Last Chants for a Slow Dance

Last Chants for a Slow Dance

I just received, sweetheart… your yellow roses…

No one film can conceivably be singled out as having invented the concept of “independent cinema”; it was a hodgepodge of films, all coming from various times and eras, that helped to shape what we know today as indie films. One of those films, I can say now having seen it, was unquestionably Jon Jost’s Last Chants for a Slow Dance, a little film that could that was shot on a pittance of a budget, and the film shows it. The story is about… well, it kind of meanders a bit, before revealing its cards near the end of the film. Really, it’s about whatever Jost wants it to be about at any given moment, which is kind of a conceited way to go about making a film, and as I’ll get to later, few have the talent to overcome such a self-constructed setup.

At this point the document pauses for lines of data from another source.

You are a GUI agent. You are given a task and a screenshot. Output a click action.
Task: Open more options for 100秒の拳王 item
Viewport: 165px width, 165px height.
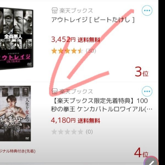coord(147,91)
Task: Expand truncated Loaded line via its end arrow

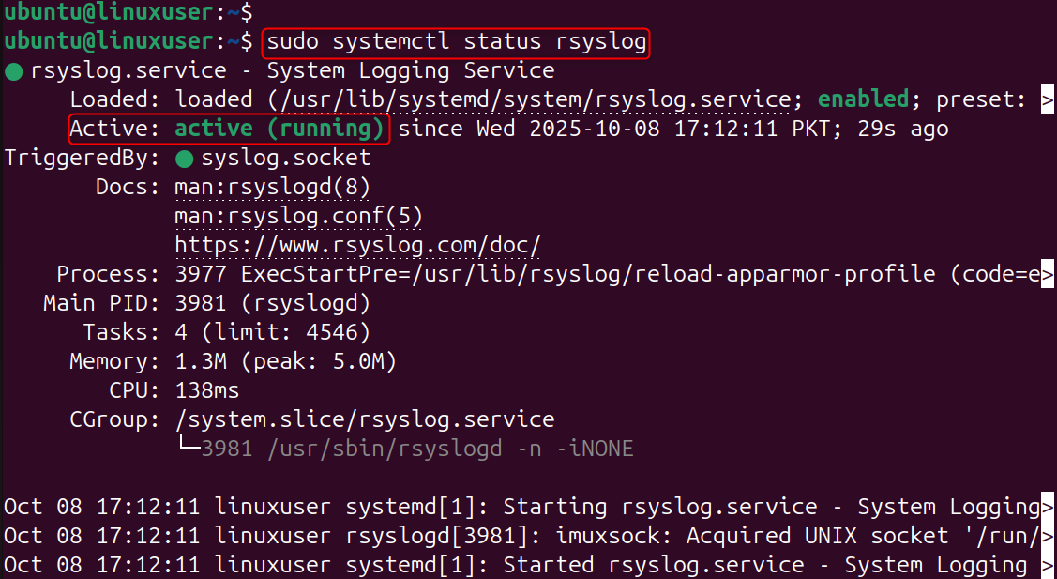Action: (1048, 100)
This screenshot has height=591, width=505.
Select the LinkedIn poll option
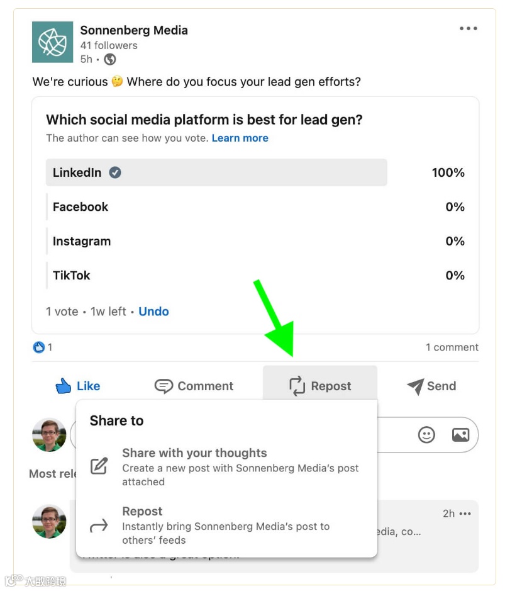(216, 172)
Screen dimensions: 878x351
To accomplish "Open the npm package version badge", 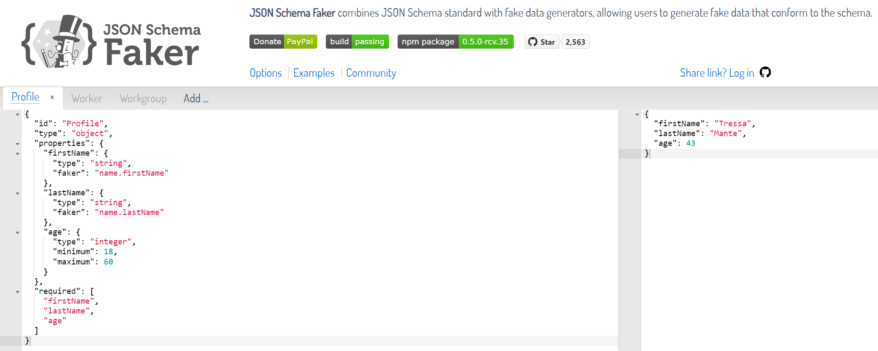I will (455, 42).
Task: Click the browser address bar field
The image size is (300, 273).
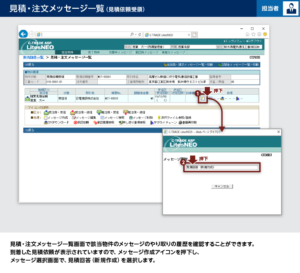Action: coord(84,34)
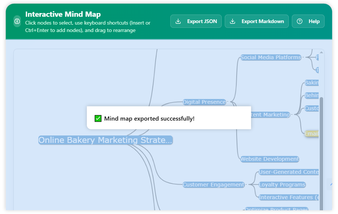The image size is (338, 214).
Task: Select the Website Development node
Action: [x=269, y=159]
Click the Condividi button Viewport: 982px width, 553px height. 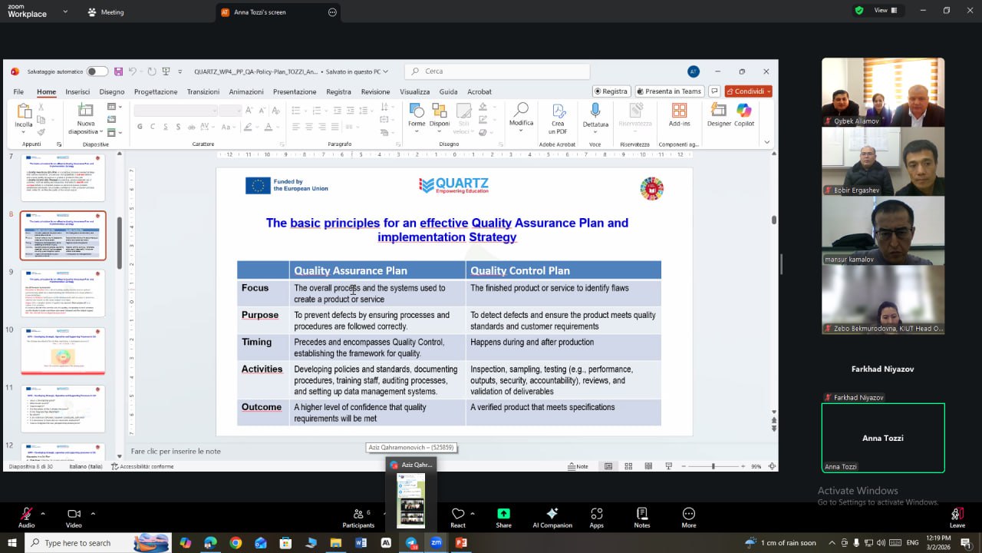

The film consists of a series of long takes of whole sequences shot in big hunks, most likely to economically conserve take numbers and film stock, while period songs play over the intermediate areas of the film to provide some context and mood for filler. Right from the opening, the film completely avoids any semblance of putting up pretenses about being a professional film. Over the opening credits, we hear the crew getting the camera and audio up to speed, calling action, and even having a moment of confusion as the main actor is unsure of when to start his opening monologue and has a brief argument with someone off screen, all while pavement and the roadway is whipping by the camera. From there, the opening monologue is delivered in a pickup truck, with absolutely no professional audio recording equipment at all; we hear every shudder of the vehicle, every hiss and pop of the microphone, as the driver spouts his pseudo-philosophical ramblings to his passenger. This is not a film that is putting on any airs about its production value; the camera is rugged and usually handheld, the audio is very low quality, and you can hear whatever room the actors are in. The script seems half-improvised; either that, or the screenwriter really did write so many curse words into the dialogue, something I’ve noticed is somewhat common with indie flicks, especially those that are basically one-man shows behind the camera. That’s pretty much what I noticed this film was; an average independent film all from a single mind, and it shows all over, from the creative decisions made with the acting and the editing to the very shooting of the film – it all belied that nobody had any other say in the film other than Jost. Not that that is anybody’s fault, though; independent cinema often has to get away with this sort of creative freedom cum reliance, and I should know. But it takes a talent to make the film surpass the singular vision put forth by that single person, and come off as more than just all the things that they wanted to put to film, and Jost didn’t seem to have it.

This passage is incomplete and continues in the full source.